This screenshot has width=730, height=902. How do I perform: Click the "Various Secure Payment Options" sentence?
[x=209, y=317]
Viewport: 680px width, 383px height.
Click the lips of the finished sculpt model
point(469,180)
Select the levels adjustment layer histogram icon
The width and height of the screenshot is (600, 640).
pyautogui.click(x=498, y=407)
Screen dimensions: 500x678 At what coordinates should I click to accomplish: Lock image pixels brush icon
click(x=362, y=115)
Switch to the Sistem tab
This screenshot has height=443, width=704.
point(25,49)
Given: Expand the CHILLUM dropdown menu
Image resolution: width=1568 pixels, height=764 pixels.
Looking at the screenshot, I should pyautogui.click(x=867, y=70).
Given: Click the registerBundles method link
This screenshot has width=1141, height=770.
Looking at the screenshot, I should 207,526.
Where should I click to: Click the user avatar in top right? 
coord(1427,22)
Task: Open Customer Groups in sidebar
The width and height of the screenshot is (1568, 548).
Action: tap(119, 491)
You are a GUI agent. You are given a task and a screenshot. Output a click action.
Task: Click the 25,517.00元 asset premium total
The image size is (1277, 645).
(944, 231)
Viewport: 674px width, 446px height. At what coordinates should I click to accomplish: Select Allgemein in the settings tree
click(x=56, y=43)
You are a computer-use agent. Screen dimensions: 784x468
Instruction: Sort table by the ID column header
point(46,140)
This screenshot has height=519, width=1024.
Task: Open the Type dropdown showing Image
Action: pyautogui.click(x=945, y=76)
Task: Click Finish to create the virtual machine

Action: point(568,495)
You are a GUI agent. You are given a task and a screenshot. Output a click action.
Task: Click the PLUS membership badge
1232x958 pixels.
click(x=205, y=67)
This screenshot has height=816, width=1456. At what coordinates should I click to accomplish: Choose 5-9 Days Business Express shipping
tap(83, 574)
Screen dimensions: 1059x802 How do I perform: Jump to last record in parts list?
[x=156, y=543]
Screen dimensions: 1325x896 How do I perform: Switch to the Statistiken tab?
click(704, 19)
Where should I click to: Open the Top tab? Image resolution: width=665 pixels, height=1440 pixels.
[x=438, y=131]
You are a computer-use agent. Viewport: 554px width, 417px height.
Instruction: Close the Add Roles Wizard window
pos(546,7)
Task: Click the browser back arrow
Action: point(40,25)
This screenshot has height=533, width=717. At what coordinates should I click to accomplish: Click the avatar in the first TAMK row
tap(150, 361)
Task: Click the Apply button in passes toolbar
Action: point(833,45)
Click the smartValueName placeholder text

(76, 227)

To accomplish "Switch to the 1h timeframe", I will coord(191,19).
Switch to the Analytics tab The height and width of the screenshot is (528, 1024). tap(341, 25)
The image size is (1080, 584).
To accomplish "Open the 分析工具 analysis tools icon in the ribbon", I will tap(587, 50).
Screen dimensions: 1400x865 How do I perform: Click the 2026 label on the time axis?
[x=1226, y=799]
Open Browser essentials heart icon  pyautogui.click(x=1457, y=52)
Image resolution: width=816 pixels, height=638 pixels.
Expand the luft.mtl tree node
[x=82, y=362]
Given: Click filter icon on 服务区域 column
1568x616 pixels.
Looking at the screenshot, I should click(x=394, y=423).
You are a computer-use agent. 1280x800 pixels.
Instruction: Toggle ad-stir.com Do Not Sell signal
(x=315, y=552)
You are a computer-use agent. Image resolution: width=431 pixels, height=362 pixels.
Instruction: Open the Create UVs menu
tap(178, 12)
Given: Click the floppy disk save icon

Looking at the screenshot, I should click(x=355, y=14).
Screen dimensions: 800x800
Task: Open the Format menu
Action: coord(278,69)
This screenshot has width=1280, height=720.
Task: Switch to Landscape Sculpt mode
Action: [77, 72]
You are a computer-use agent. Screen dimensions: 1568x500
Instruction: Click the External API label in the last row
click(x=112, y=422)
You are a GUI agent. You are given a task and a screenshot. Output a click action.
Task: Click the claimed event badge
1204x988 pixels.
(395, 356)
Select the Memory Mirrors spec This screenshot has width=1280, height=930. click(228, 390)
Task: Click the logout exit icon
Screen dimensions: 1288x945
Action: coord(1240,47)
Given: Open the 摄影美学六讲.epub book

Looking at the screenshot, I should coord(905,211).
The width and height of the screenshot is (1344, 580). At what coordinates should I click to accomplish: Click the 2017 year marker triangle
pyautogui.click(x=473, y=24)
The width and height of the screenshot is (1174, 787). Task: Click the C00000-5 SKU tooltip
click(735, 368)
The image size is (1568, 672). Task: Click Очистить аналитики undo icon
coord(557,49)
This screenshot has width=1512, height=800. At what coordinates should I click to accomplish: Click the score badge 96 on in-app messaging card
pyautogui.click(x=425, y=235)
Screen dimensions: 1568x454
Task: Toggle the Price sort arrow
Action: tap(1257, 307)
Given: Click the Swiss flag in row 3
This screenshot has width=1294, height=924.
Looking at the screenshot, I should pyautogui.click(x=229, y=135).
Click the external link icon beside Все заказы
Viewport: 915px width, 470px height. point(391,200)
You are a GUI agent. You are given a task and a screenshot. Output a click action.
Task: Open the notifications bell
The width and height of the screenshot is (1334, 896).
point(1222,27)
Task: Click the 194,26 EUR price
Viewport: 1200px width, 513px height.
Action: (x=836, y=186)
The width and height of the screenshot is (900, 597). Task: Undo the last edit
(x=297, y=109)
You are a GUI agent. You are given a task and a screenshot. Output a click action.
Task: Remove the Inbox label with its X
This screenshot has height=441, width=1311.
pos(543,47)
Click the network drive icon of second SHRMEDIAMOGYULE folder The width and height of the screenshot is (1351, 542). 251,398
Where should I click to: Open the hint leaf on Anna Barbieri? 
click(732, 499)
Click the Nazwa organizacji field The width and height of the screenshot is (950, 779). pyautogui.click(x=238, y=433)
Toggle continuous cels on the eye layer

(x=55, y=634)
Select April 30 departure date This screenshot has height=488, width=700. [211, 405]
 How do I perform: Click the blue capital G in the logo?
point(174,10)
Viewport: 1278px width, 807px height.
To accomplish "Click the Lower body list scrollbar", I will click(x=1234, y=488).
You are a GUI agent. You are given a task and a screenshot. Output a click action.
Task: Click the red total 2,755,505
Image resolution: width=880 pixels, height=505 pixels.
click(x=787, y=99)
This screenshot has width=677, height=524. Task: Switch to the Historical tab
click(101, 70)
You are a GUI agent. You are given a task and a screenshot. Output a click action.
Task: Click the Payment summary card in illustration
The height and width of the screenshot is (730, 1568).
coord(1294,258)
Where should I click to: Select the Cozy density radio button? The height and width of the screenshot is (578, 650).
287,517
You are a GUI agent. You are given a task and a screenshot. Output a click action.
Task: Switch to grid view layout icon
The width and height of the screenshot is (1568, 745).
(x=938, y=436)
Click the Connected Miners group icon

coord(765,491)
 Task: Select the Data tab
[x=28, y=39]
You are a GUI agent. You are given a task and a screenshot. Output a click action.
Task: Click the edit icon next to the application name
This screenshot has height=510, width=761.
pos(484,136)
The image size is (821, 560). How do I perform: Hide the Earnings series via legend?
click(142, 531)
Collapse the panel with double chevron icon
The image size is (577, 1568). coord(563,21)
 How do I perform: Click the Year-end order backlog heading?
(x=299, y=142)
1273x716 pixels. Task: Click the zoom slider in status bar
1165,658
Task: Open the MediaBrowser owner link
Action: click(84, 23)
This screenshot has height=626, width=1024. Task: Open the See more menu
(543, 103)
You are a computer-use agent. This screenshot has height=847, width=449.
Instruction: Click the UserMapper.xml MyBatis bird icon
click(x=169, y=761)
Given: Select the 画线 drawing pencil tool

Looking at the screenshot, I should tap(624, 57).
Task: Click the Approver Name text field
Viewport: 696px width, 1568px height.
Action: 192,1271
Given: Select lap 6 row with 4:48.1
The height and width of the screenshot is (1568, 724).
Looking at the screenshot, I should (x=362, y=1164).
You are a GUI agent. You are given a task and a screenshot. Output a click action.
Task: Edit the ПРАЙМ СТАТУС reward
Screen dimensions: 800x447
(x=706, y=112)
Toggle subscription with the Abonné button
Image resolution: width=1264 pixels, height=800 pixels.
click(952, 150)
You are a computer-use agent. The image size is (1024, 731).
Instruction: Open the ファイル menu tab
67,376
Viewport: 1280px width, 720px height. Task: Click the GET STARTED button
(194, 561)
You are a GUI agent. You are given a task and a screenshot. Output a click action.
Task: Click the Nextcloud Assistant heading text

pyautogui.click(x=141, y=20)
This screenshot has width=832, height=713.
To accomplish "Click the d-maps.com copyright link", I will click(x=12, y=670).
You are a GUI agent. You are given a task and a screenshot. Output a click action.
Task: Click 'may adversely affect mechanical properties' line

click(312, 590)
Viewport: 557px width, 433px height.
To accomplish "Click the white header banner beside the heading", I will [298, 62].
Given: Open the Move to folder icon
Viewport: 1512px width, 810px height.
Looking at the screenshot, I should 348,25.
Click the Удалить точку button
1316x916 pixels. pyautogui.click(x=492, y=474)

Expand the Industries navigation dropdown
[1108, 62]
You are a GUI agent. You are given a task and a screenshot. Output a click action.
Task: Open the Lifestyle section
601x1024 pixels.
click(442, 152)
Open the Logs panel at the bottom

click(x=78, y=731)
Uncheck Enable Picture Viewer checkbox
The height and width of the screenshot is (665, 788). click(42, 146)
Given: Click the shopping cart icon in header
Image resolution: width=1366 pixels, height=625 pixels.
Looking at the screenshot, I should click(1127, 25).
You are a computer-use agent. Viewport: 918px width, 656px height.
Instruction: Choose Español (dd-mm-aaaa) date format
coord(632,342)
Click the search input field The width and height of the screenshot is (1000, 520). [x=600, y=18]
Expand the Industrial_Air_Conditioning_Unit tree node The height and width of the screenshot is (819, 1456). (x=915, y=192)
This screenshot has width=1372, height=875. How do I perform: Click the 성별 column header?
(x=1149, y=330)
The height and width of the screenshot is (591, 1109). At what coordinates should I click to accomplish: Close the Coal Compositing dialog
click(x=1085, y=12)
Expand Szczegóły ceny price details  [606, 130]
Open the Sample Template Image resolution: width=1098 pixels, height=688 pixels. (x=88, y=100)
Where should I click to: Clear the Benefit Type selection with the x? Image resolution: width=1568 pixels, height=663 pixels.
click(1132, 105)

• • • •

Activity: Determine how many lines above hold the word "total", then give only that number.

Your response: 2